A psychotherapist who agreed to ‘convert’ a gay man who said he wanted to change his sexuality could be struck off this week.
Lesley Pilkington, 60, will appear before a professional conduct panel and faces losing her accreditation with the British Association for Counselling and Psychotherapy.
She agreed to help Patrick Strudwick become heterosexual without realising he was an undercover journalist and gay rights campaigner who had a tape recorder strapped to his stomach.
Controversial views: Lesley Pilkington, 60, will appear before a professional conduct panel and faces losing her accreditation with the British Association for Counselling and Psychotherapy
Mrs Pilkington, a devout Christian who says she ‘understands the issues’ because her son is gay, has treated around ten patients using the controversial Sexual Orientation Change Efforts programme over the past decade.
In tapes of her sessions with Mr Strudwick he asks her if she views homosexuality as ‘a mental illness, an addiction or an anti-religious phenomenon’.

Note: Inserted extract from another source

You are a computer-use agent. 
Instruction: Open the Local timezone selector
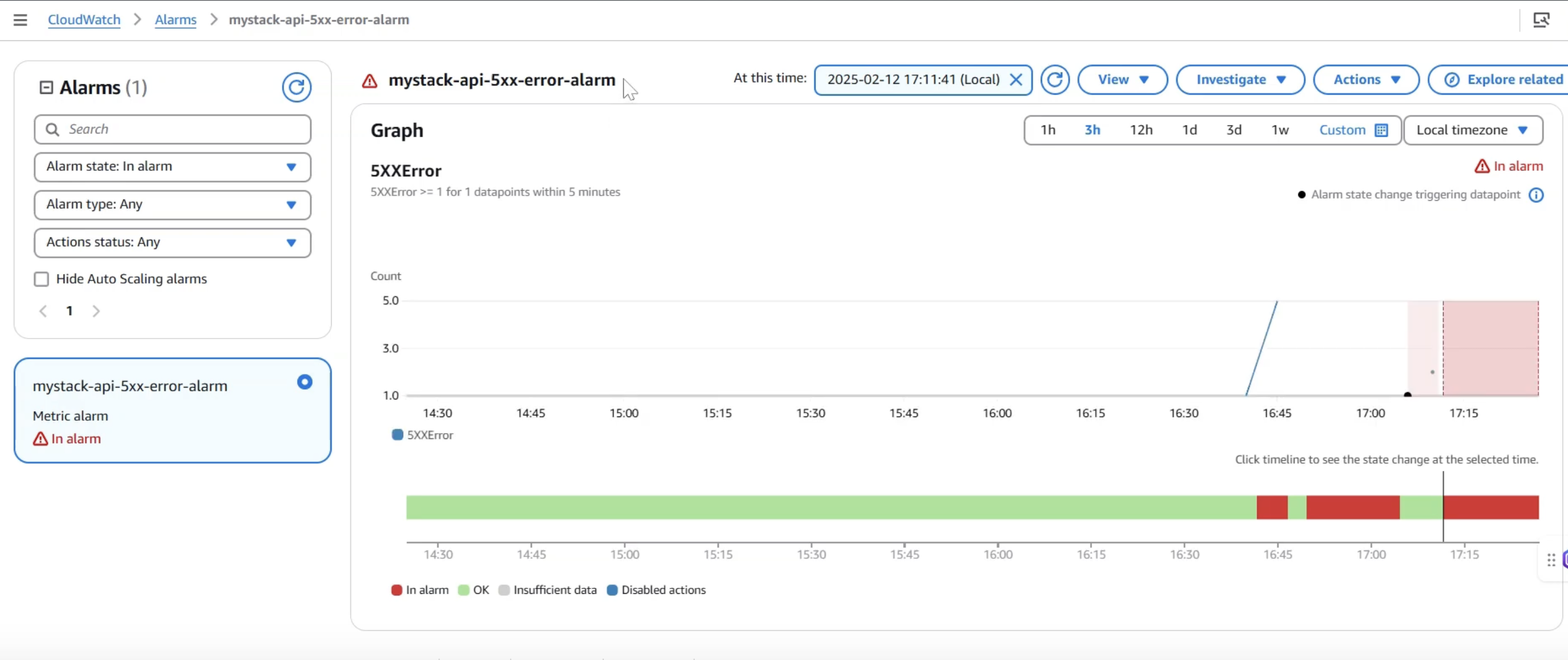pos(1472,130)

She replies: ‘It is all of that.’
He complained to the BACP and it launched disciplinary proceedings against her, accusing her of ‘praying to God to heal him [Mr Strudwick] of his homosexuality’ and having an ‘agenda that homosexuality is wrong’.

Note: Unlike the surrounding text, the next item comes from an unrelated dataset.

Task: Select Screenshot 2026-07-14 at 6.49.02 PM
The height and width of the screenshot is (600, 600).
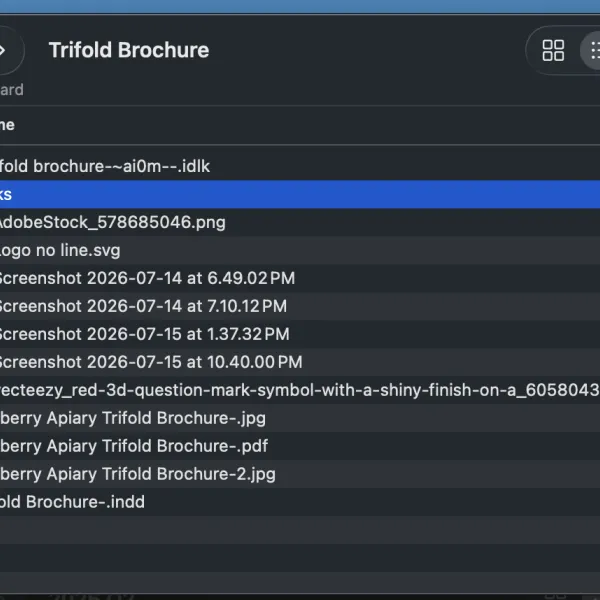Action: click(147, 278)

Mrs Pilkington, who is fighting the case, accuses him of entrapment. Her defence is funded by the Christian Legal Centre.

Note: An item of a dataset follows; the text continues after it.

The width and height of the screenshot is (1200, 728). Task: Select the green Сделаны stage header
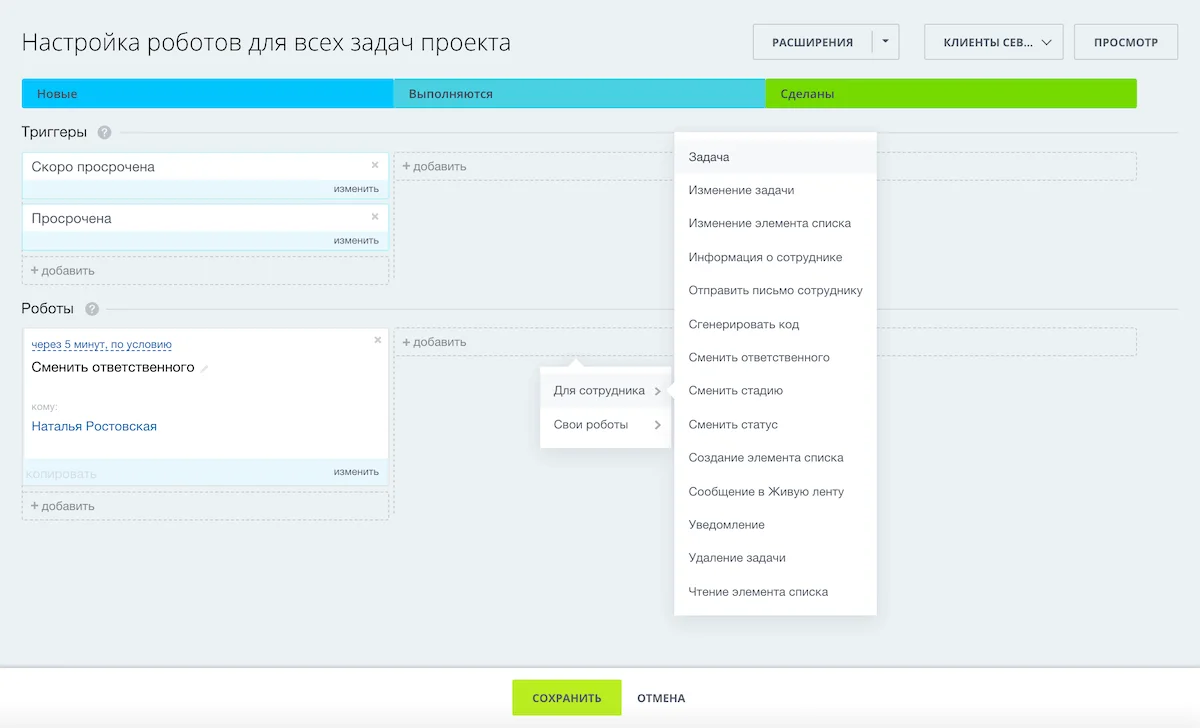[950, 94]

She said she wanted to help others who were in a ‘similar place’ to her 29-year-old son who, she insisted, was ‘heterosexual. He just has a homosexual problem’.
‘I am not in this because I am judging people,’ she said. ‘I am in it because I understand what the issues are.
‘I have been able to help my son. We have gone through a process.
‘[My son] is still gay... we are developing a relationship that was quite difficult for many years but is now coming back in a very nice way. I am confident he will come through this and he will resolve his issues and that he will change.’
Gay lifestyle: A small group of counsellors believe all men are born heterosexual, but some choose to live as homosexuals
She saw Mr Strudwick at her practice in Chorleywood, Hertfordshire. She said: ‘He told me he was looking for a treatment for being gay. He said he was depressed and unhappy and would I give him some therapy. I told him I only work using a Christian biblical framework and he said that was exactly what he wanted.’
She told the Sunday Telegraph: ‘We say everybody is heterosexual, but some people have a homosexual problem. Nobody is born gay. It is in the upbringing.’
But Mr Strudwick, who runs campaign group the Stop Conversion Therapy Taskforce, said: ‘Every major mental health organisation in Britain and America is opposed to attempts to change someone’s sexuality... because there is good evidence not only that it doesn’t work but that it is harmful.
‘If a black person goes to a GP and says, “I want skin bleaching treatment”, that does not put the onus on the practitioner to deliver the demands of the patient. It puts the onus on the healthcare practitioner to behave responsibly.’
A spokesman for the Christian Legal Centre said it was defending Mrs Pilkington because she was ‘lied to and misrepresented’.